Jack sent her another dark, assessing glance. “You doing okay? No bad effects?”

She shook her head. “Thanks,” she said again. “I guess I was a little dehydrated.”

“I meant from the vandalism.”

She stared at him, shocked by his understanding.

She’d learned from experience that nobody—not the reporters or radio interviewers or her fellow students or her mother—really wanted to listen to Hostage Girl being insecure. They wanted her to be brave. They wanted her to inspire them. And then they wanted her to get over it, because anything else demanded too much of them.

“I’m fine,” she said, relieved because it was almost true. “I wasn’t even there when it happened.”

She wasn’t the one whose space, whose trust, had been violated. It wasn’t her trauma.

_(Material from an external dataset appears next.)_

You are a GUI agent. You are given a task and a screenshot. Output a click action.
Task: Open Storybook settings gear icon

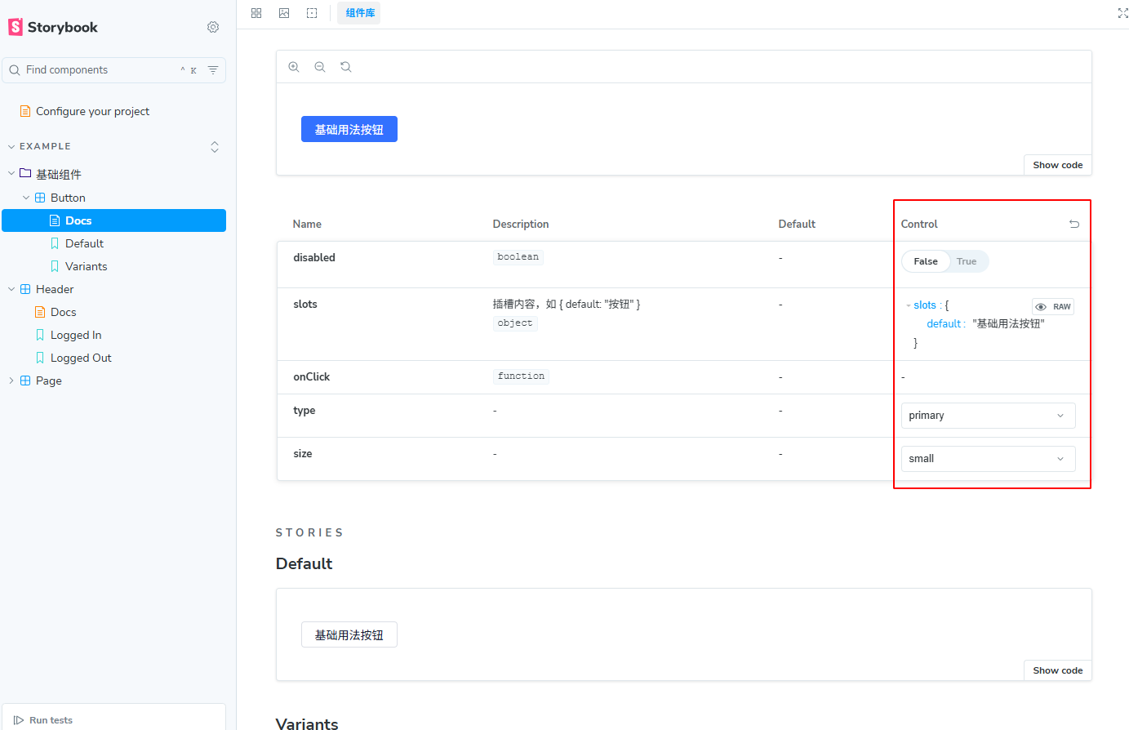(213, 27)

“So you didn’t see anything. Anybody.”

She rolled the wet bottle between her hands. What could she say? How much should she tell him? Not her trauma. Not her secret, either. She wasn’t bound by client confidentiality in this case. But maybe she was bound by friendship? Jane had quite clearly avoided naming her ex as a potential suspect.

“There are people in and out of the bakery all the time. I couldn’t tell you who’s a regular or who’s just visiting or who... or if anyone is likely to cause a problem. You need to ask Jane.”

“Her ex ever drop by? Travis Tillett.”

Lauren bit her lip. Not so much of a secret after all. “Not today.”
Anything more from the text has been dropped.